Senior managers soon may have more to fret about when it’s time to discuss their performance with the boss: Are they engaging employees and creating inclusive work environments?
Agencies will evaluate Senior Executive Service members and other managers on those soft skills, according to a draft, obtained by Federal News Radio, of a memo to agency leaders from the Office of Management and Budget, the Office of Personnel Management and the Presidential Personnel Office.
The proposal is part of a wholesale effort to boost “Federal workforce engagement in order to achieve greater outcomes for the public and ensure Federal employees work in productive environments,” according to the memo.
The Obama administration set a goal of raising the governmentwide engagement score to 67 percent by the 2016 Federal Employee Viewpoint Survey. Yet the trend is moving in the opposite direction. This year, the score was 63 percent, a 1 percent decrease from last year. The rating is based on 15 survey questions that probe employees’ levels of motivation, opinions of their leaders and their relationships with their supervisors.
The memo says deputy secretaries should lead top-level reviews of their agencies’ results by year’s end. They also should ensure the performance plans for Senior Executive Service members include some metric related to improvement on the survey results.
While agencies would have “wide flexibility” to choose the criteria upon which to judge SES members and other managers, the memo suggests including specific questions from the survey.
That idea is raising eyebrows across the federal community.
“The survey is a tool.

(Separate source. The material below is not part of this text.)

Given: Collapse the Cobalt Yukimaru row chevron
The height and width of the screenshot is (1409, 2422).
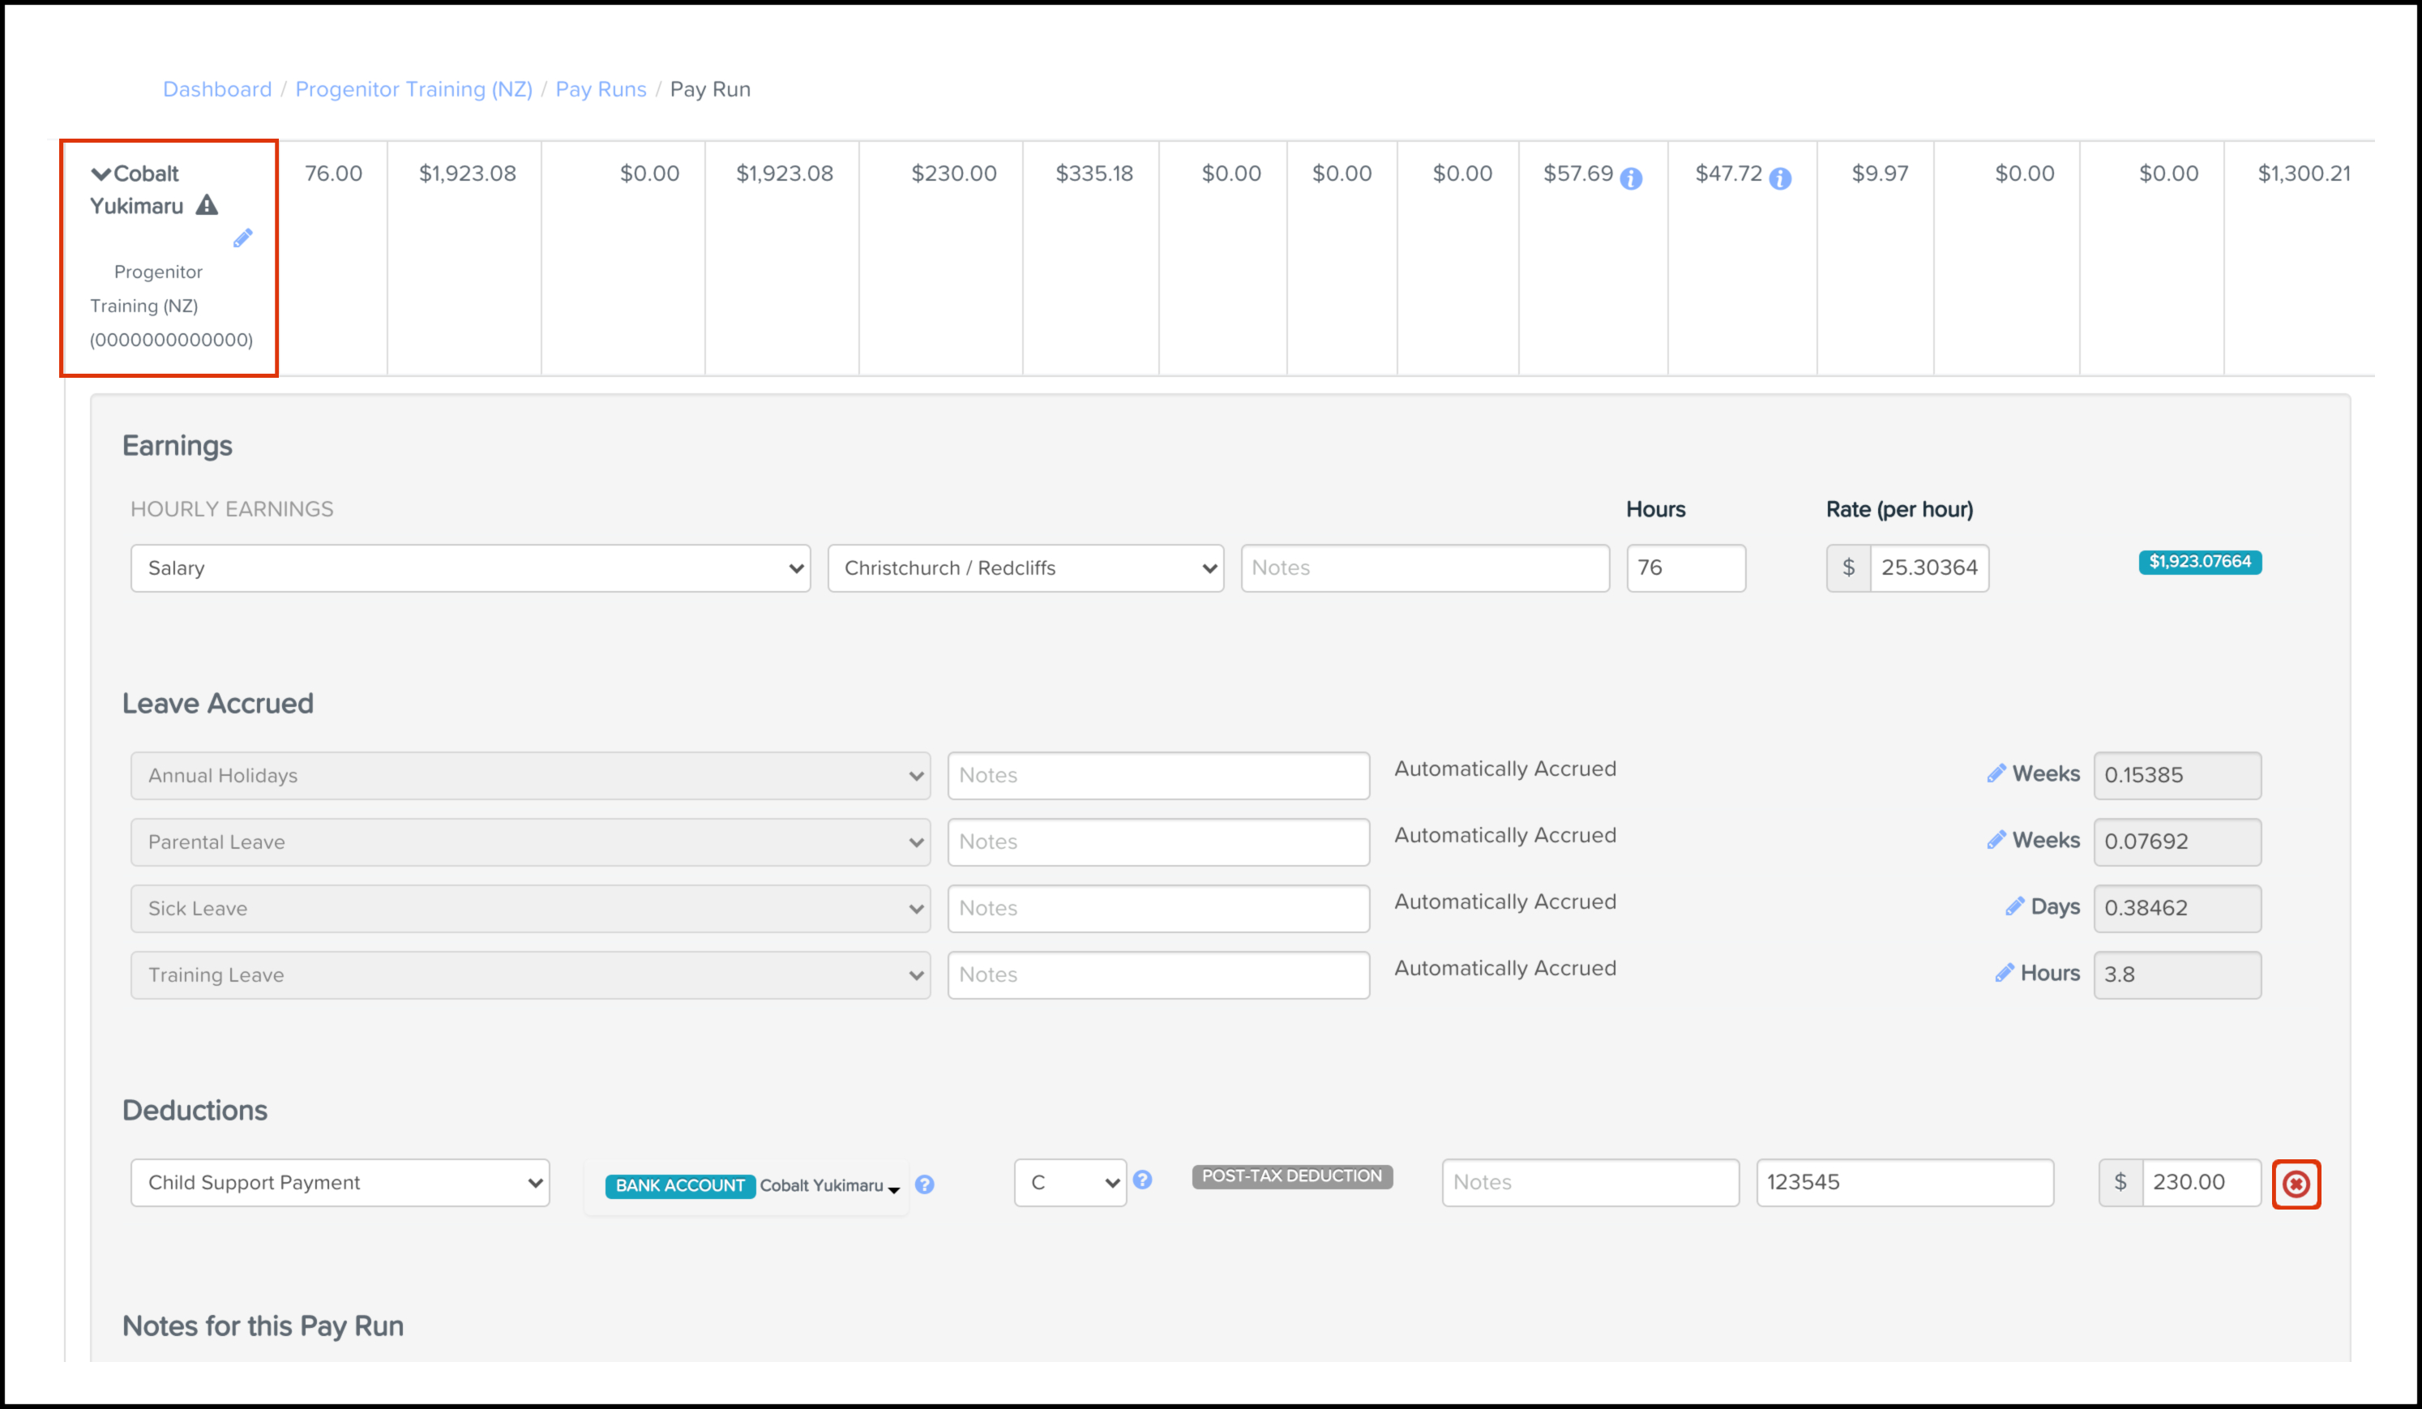Looking at the screenshot, I should coord(101,174).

It shouldn’t be viewed as an end result or a goal unto itself,” said Bill Dougan, president of the National Federation of Federal Employees and a member of a government working group that is studying ways to boost employee engagement, in an interview with Federal News Radio.
High-level officials at OMB and OPM echo that sentiment. But, for the first time, OPM has broken the survey results down for more than 20,000 federal offices, offering managers a more precise look at how their employees are feeling.
“We think this is a genuine opportunity,” OMB Deputy Director for Management Beth Cobert, a self-described “data geek,” said at a recent meeting of the National Council on Federal Labor-Management Relations. The survey, she said, “is only valuable when people use it.”
Yet the survey of about 400,000 civilian employees is not thorough enough to give every manager “data on his or her sphere of influence,” Carol Bonosaro, president of the Senior Executives Association, told Federal News Radio. In addition, she said, the survey does not address the reasons why employees say they are less satisfied than in years past, which may lead agencies to misattribute employees’ frustrations to their managers rather than other factors.
“There are no questions that ask about the three-year pay freeze, government shutdown or federal employees’ being pounded on in the media and Congress,” she said.
A number of groups that represent employees have offered comments on the draft, although Cobert described it as “a little past the deadline.”
A few agencies already evaluate their senior leaders on employee engagement, although they do not make a direct link to the survey results. The Transportation Department, for example, has made employee satisfaction a goal in all senior executives’ performance plans, while giving the executives some discretion over how their individual progress is defined. As the department’s survey scores have improved, other agencies have sought to replicate its success, said John Palguta of the Partnership for Public Service, which ranks the best places to work in government. He said he supports the intent of the memo.
“I’d tweak it a little bit to make it clear that, in terms of setting metrics and targets, they have to be the right ones,” he said, adding “There’s a lot of good stuff here.”
The memo would direct agencies to seek their labor unions’ help in engaging employees. In addition, it says agencies should involve managers and supervisors at all levels in efforts to boost engagement. Such high-level attention to employees’ feelings and attitudes was unimaginable 15 years ago, Palguta said.
“When I was still in government, we didn’t talk about employee engagement. It wasn’t an issue,” he said. “Now every agency is thinking about how they can be more proactive.”
New resources for boosting employee engagement
While the Obama administration is trying to hold senior managers accountable for employee engagement, it is also highlighting governmentwide resources to help agencies make sense of their employee viewpoint survey results. Those include online databases and data visualization tools that offer multiple ways to analyze and dissect the survey.
The memo also instructs agencies to measure and track their progress four times a year with HRStat, a review process for workforce issues that resembles other data-driven evaluations promoted by the administration.
The working group on employee engagement, under the auspices of the Federal Labor Management Council and the Chief Human Capital Officers Council, has visited agencies with the highest marks on the employee viewpoint survey, as well as those which have made dramatic improvement. It hopes to release more tools next month, said Dougan. Those include a data analysis guide to help managers make sense of their agencies’ viewpoint survey results, a template that would let agencies share success stories and a packet of “conversation starters” for focus groups.
“If we can improve communication throughout agencies, we’ll have a better engaged workforce,” he said. “It’s talking with employees, not talking at them.”